## TASK BRIEF
Return, exactly as written, all lines from the line containing "Click the scissors" to the end of the entries below, with both ends included.

## AVAILABLE RECORDS
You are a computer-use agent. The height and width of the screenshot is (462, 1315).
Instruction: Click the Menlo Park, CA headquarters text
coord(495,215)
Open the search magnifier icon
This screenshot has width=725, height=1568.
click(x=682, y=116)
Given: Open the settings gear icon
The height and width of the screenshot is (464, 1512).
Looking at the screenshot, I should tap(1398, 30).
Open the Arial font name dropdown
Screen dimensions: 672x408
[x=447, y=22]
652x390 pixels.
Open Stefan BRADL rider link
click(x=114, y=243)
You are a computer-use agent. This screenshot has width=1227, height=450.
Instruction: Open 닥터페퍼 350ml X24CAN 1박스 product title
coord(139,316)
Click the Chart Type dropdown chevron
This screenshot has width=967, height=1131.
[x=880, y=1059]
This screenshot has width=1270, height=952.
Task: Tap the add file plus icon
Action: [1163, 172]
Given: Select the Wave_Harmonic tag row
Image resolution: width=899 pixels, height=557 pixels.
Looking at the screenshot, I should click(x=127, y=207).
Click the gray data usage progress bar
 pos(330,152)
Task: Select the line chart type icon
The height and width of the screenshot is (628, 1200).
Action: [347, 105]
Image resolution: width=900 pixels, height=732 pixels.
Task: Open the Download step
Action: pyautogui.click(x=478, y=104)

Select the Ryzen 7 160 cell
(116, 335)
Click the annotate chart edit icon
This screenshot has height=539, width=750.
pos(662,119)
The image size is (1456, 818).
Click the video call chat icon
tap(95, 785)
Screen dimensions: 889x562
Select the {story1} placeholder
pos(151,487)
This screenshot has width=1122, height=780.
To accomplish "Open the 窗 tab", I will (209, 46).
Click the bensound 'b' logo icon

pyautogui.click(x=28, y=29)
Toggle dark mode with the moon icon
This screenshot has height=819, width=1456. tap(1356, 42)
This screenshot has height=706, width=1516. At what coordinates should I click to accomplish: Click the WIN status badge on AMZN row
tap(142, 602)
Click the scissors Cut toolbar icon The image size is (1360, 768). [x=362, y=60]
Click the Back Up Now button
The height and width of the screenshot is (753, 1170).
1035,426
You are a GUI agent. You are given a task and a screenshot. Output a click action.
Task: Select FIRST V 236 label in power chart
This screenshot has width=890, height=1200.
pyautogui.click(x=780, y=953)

## EXERCISE RESULT
Click the scissors Cut toolbar icon The image size is (1360, 768). [x=362, y=60]
Click the Back Up Now button
The height and width of the screenshot is (753, 1170).
1035,426
You are a GUI agent. You are given a task and a screenshot. Output a click action.
Task: Select FIRST V 236 label in power chart
This screenshot has width=890, height=1200.
pyautogui.click(x=780, y=953)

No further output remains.